Confirm the exit code
$ echo $?
0
And all of the following are true:
☑ The error text is sent to stderr
☑ Any TaxIDs lacking data are simply omitted from the results/output
☑ The rest of the TaxIDs are processed as normal
☑ The usage help text is not printed
Hi @dtdoering,
Thank you for your suggestions. I took a look at the items in your bulleted list and I believe the CLI already behaves this way, although as you point out, we are printing an error message as well as help text. Please let me know if I'm misunderstanding something or better yet, please share an example so we can better understand where we are going wrong.
I'll respond to each bullet point:
- Send the error text to
stderr
The error text is currently sent to stderr.
- Simply omit any results for that taxon in the output, or perhaps an empty JSON object?
We do currently omit results for taxa without genome data.
- Either way, continue processing the rest of the taxIDs from the file, so I can get whatever genomes do exist for all of my many taxIDs.
We recently (in March) updated the CLI to work this way in response to another GitHub issue https://github.com/ncbi/datasets/issues/450#issuecomment-2751604779
- (Minor issue) IMO there's also no need to print the help text either, but that's not a huge deal as long as it goes to stderr anyways
Yes, I agree that we don't need to print the help text in this case, but the help text is going to stderr.
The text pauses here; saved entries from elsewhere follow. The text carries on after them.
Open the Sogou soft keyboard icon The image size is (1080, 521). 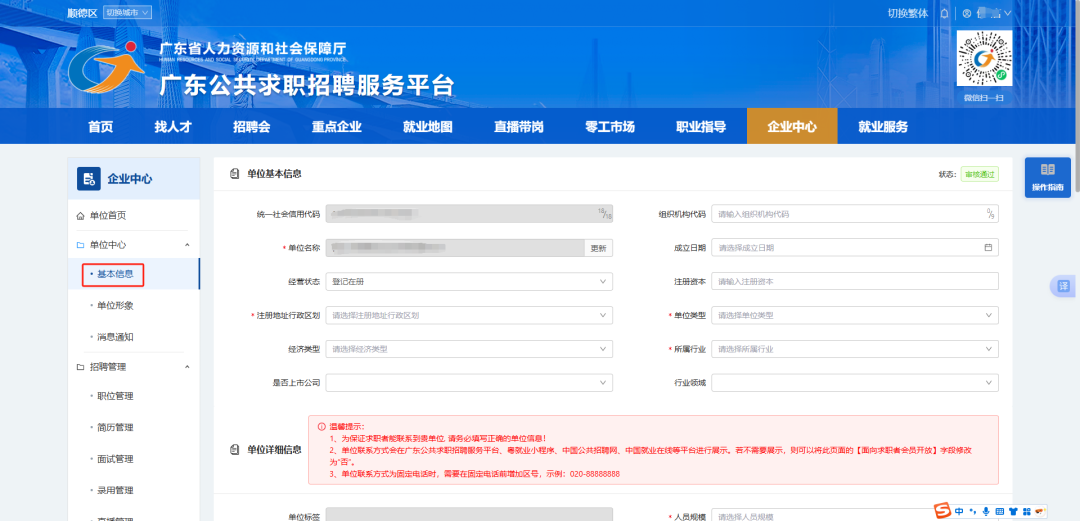[999, 511]
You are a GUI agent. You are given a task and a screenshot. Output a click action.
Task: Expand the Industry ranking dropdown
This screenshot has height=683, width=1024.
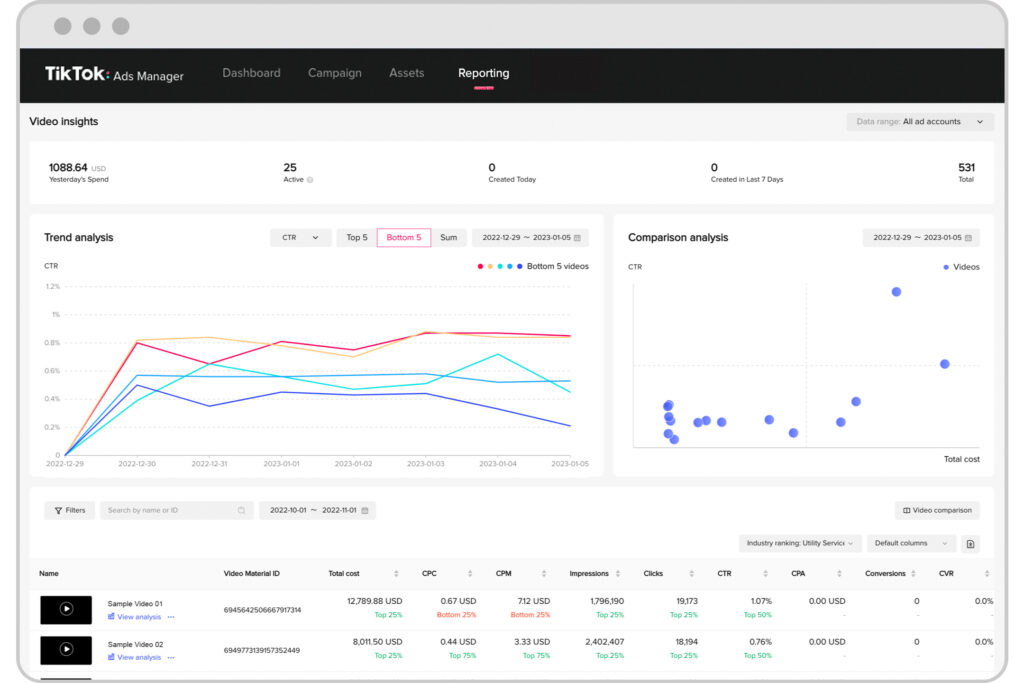click(x=799, y=543)
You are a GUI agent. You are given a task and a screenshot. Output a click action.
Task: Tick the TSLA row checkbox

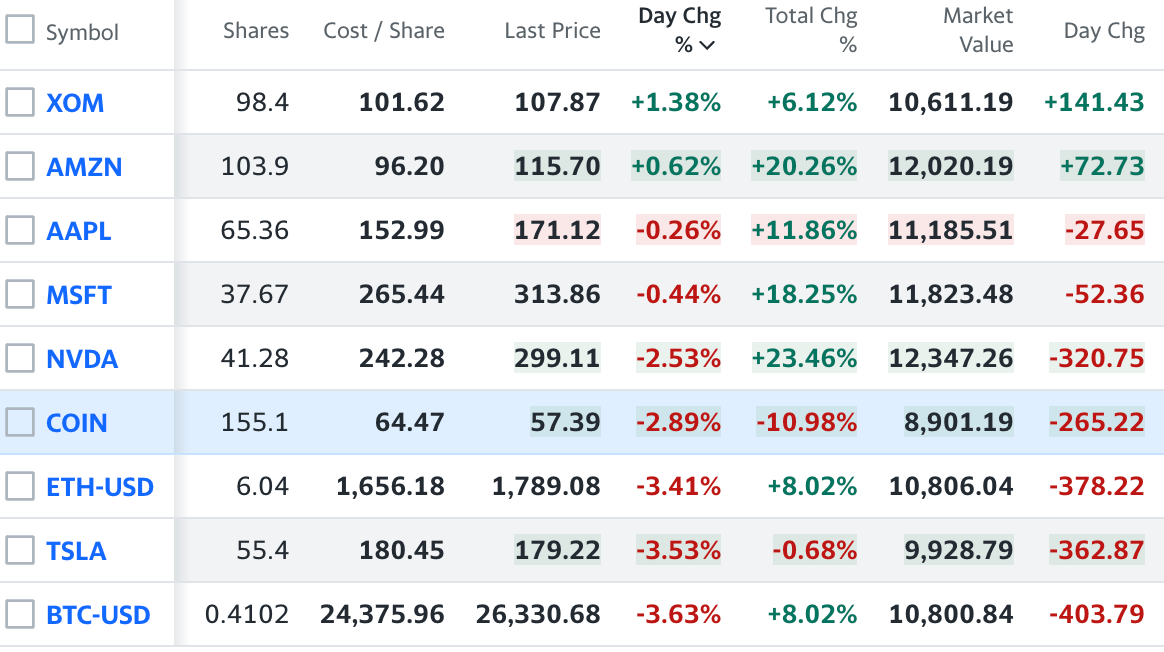point(20,550)
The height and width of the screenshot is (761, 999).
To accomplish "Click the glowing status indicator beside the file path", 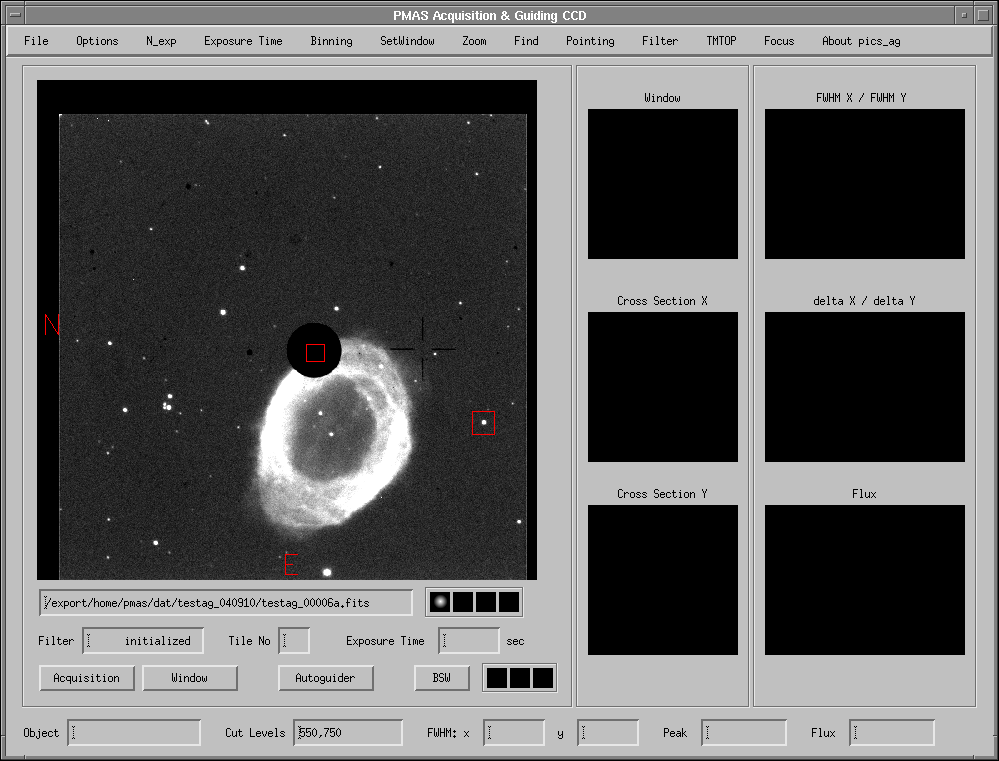I will (x=439, y=602).
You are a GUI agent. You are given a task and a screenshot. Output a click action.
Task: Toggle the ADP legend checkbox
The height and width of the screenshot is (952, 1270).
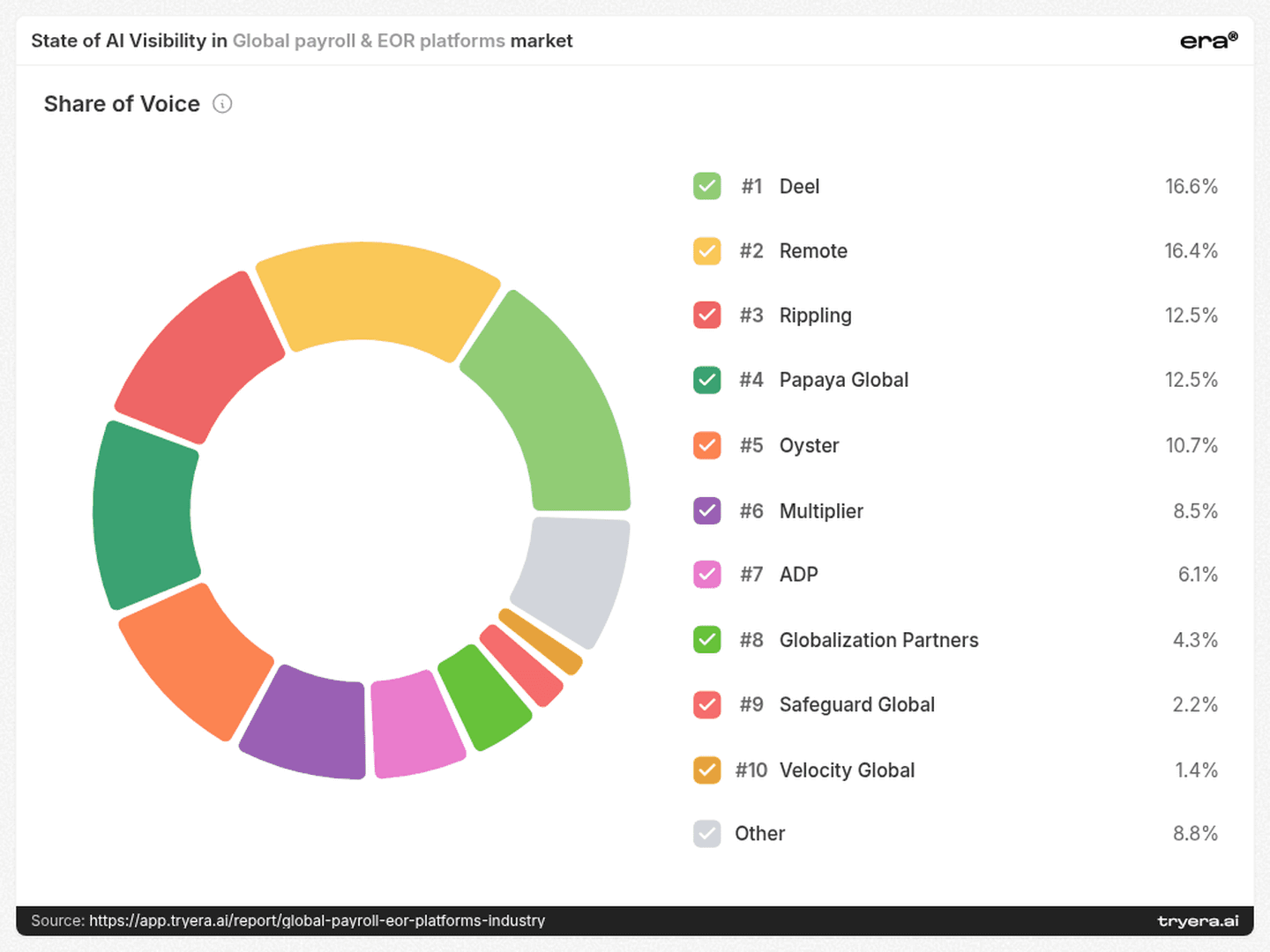[x=706, y=574]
Thanks again for your feedback.
Best, Eric
Hi @ericcox1,
Thank you for the response -- I usually take care to ensure I'm on the latest version before posting anything, but apparently not in this case 😅 I'll edit my post to avoid misleading anyone coming across this post in the future, and to not derail this discussion any further.
That said, to re-focus back on @zachary-foster's original issue, I am able to reproduce the behavior and look forward to any fixes! Aside from the posted bash redirection workaround, the only other workaround option I can think of would be to collect TaxIDs in a file and make use of the --inputfile flag as in my example, though I could see that being difficult to switch to, depending on the workflow.
Just wanted to post an update since it has been a little while since this issue was opened. We're currently discussing how to approach this internally. Changing the return value in this case probably isn't the best answer, but the underlying problem of interpretability is absolutely a problem we need to address to support pipeline usage. I'll try to update with a proposed solution once we've landed on it for additional feedback before implementing it.